The range in price between the cheapest and the most expensive business energy contract has never been wider, yet switching rates remain very low. Jonathan Elliott, managing director of the business savings experts, Make It Cheaper, offers some insight.

How business prices differ from domestic

Buying energy as a business is a more complicated affair than as a household consumer. There are at least a dozen pieces of information that can determine what prices each business is eligible for – such as postcode, annual consumption and company credit score – which can make shopping around a tiresome task. Buried in the array of tariffs are other factors that take into account the type of business you are. A high energy consuming restaurant, for example, would look for a split where evening and weekend rates were low whereas a low consuming office might opt for a tariff with a high standing charge, offset by lower unit rates because it consumes most of its energy at peak times.

Out-of-contract catch

And businesses who’ve recently moved premises are most vulnerable to higher energy prices. If you’re new to a commercial property then, the chances are, the old tenant’s supplier is charging you ‘out-of-contract’ (or ‘deemed’) rates and these are typically twice as high as in-contract prices.
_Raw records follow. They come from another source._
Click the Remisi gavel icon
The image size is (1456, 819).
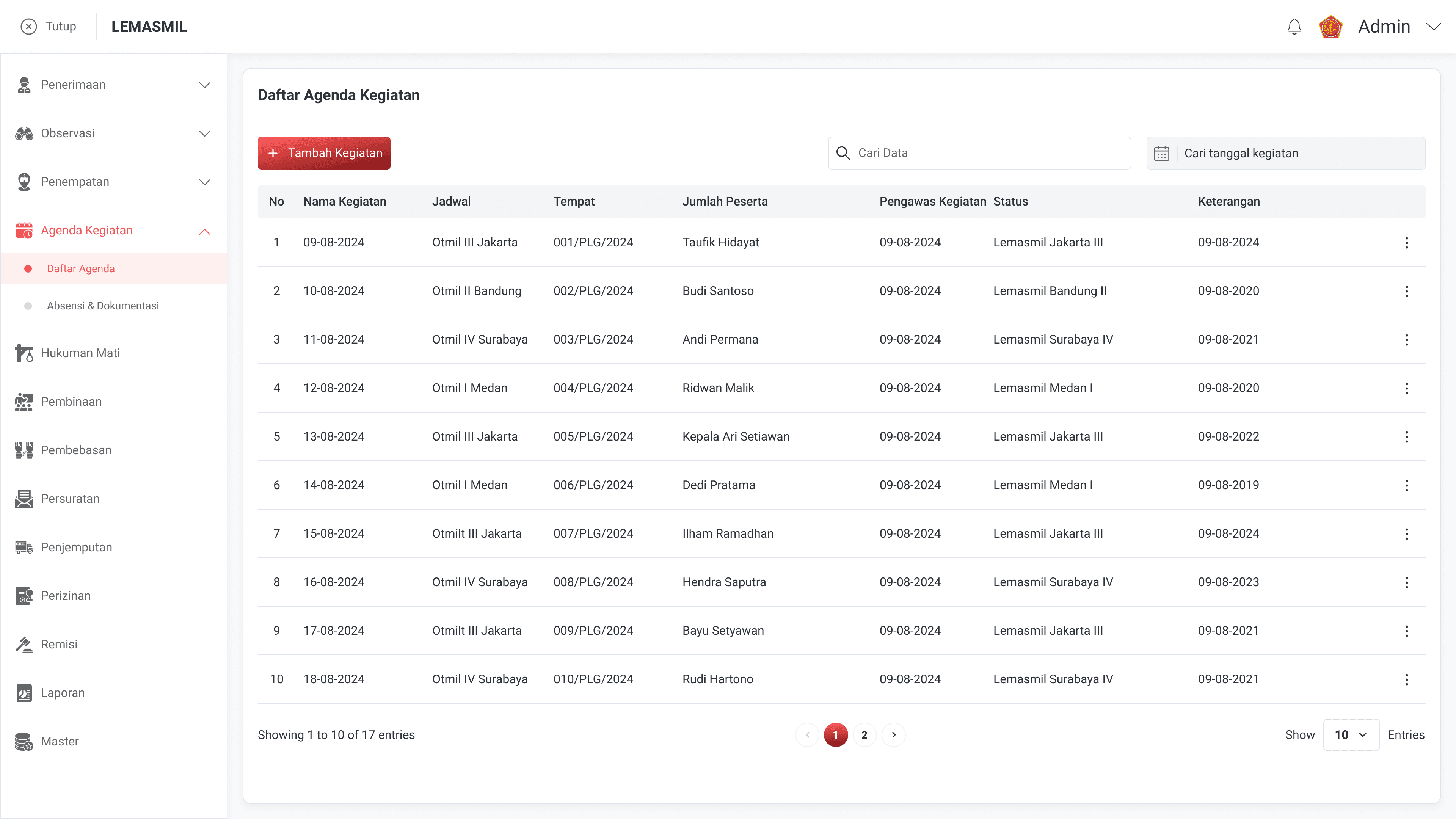[x=24, y=644]
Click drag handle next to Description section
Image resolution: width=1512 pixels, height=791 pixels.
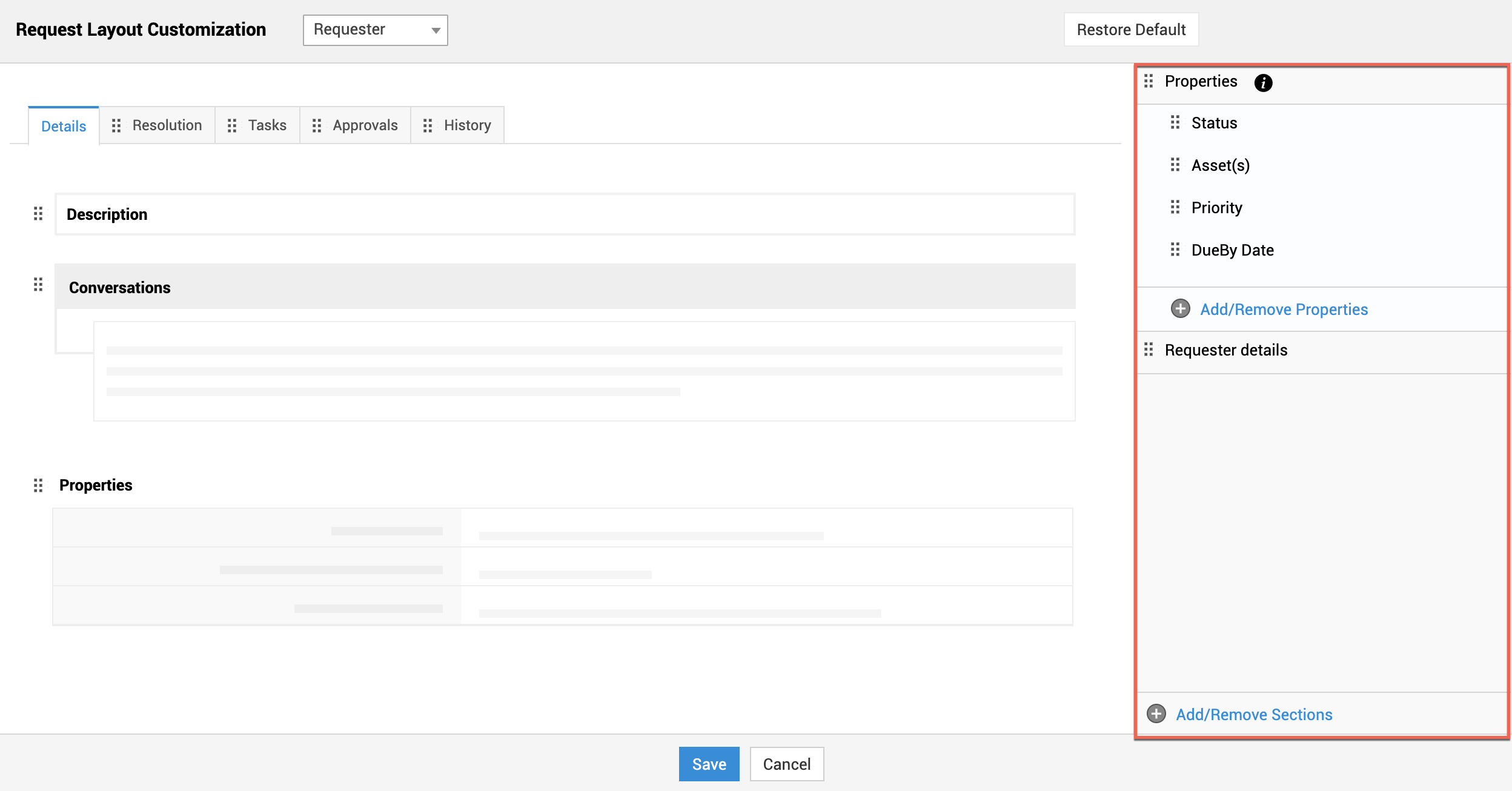[38, 213]
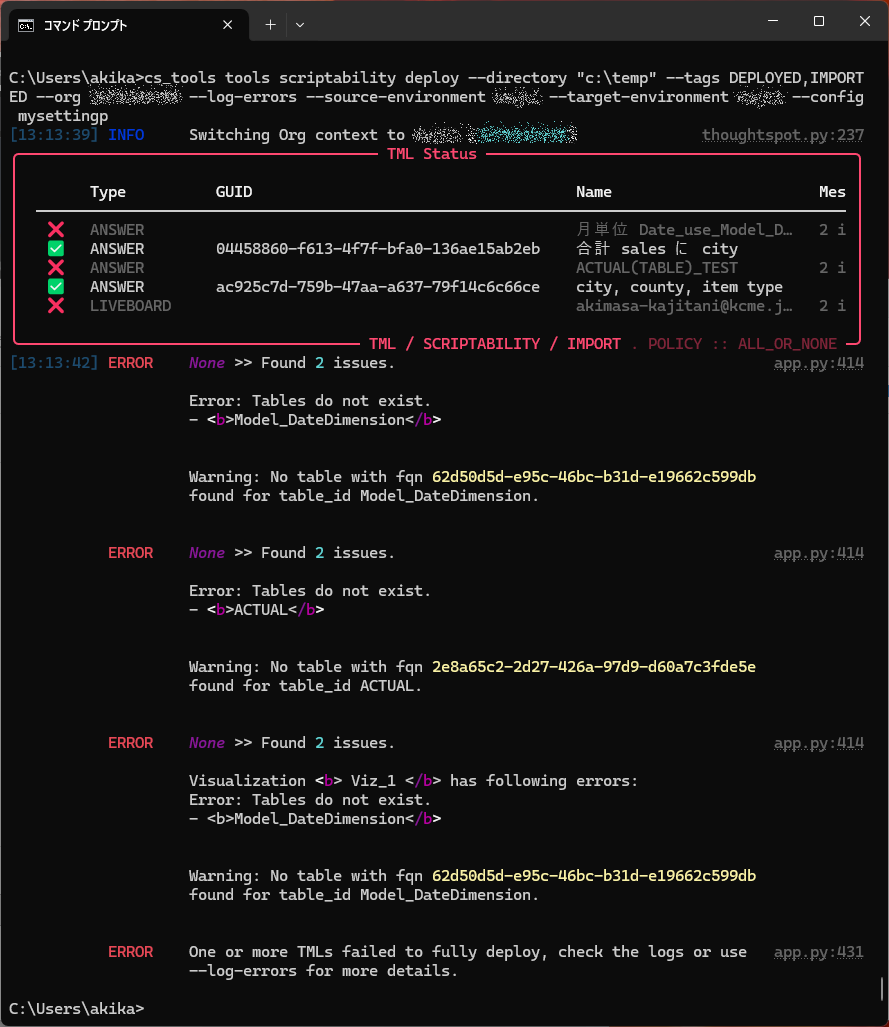Click the red X beside 月単位 Date_use_Model row
The image size is (889, 1027).
coord(56,230)
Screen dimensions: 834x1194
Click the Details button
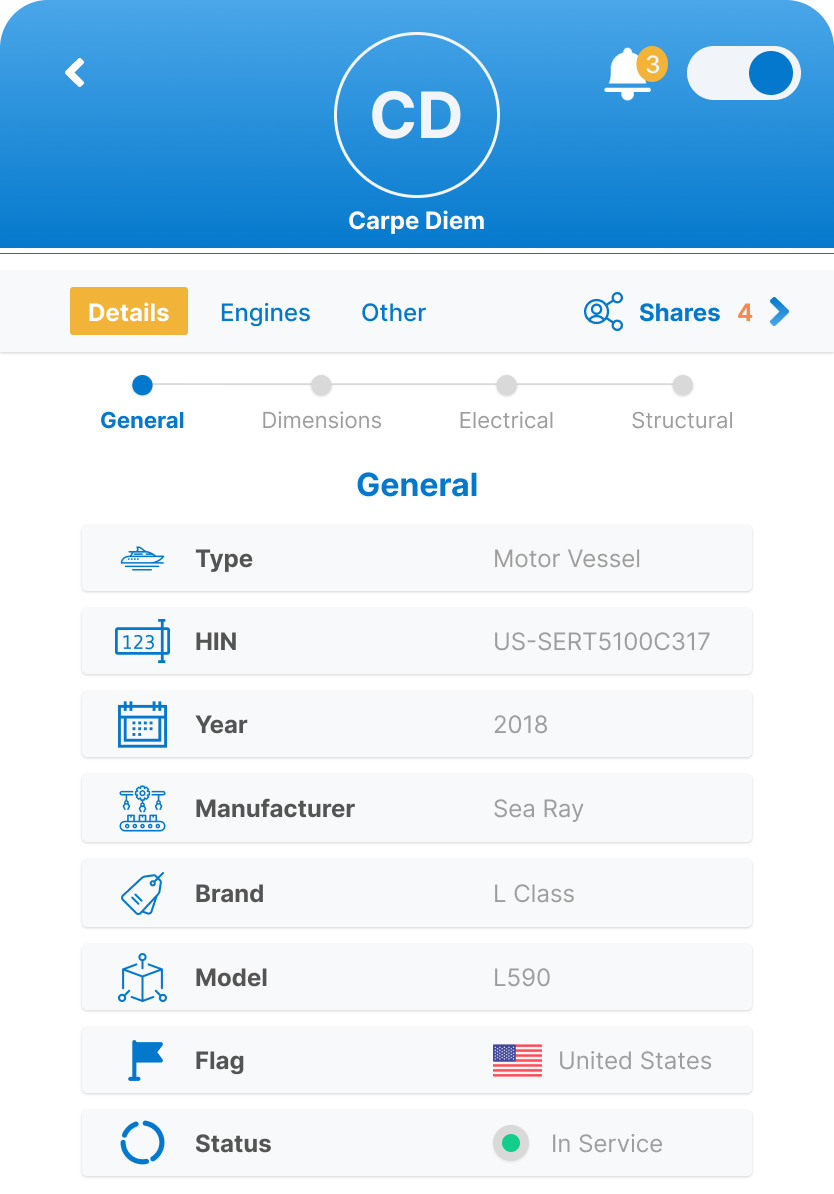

As a result, it is not unusual for one business to be paying two or three times as much as the building next door for exactly the same amount – and often when the power is supplied by the same company.

Alarmingly a business could be accumulating these higher charges without receiving any bills – and business energy users can be back-billed for up to six years so there is no escape in the form of consumer protection that householders receive.
Case study: The Manor Arms saves £10k in electricity

The Rollover Trap

Businesses pay fixed price tariffs for one, two or three years and, because of all the recent price rise announcements, it is not unusual for businesses to see their prices doubling as they come up for renewal at the end of their contract. For example, Haywards Heath’s fashion boutique Doodie Stark was paying 8p/unit for its electricity until recently when its supplier wrote to say the rate was going up to 16p/unit.

A typical renewal window for a business energy contract will be between 120-30 days before the contract end date, and it is usually only during this period that you can apply to switch or look to negotiate a better deal. If a business fails to act before the end of the renewal window, their contract will automatically ‘rollover’ on to renewal rates for at least another 12 months.
Video: How to avoid a rollover

Typical Prices

The market caters for switched-on savvy shoppers at one end of the price range while taking advantage of indifferent businesses at the other that fall into a cycle of automatically renewing contracts. A current rule of thumb is that - if you are paying anything over 10p/unit for business electricity or over 4p/unit for business gas - it would be worth taking some form of action.

                        New Customer     Renewal      Out-of-Contract
Business Gas           3.8p                    5.2p                  7p
Electricity                 9.5p                   15p                 30p

Video: The upward trend in business energy prices

Switching Rates

Over half (54 percent) of businesses have never switched electricity supplier and nearly a fifth (18 percent) are unaware that they are able to do so, according to research we recently commissioned. In fact only 7 percent of the 500 businesses who responded to the survey had managed to switch electricity in the previous 12 months, compared to annual switching rate of households running at 18 percent, according to the latest figures from Ofgem. Alarmingly 79 percent of businesses said they had never received or couldn’t remember receiving a ‘renewal letter’ from their supplier – this despite Ofgem’s efforts to raise awareness of its importance.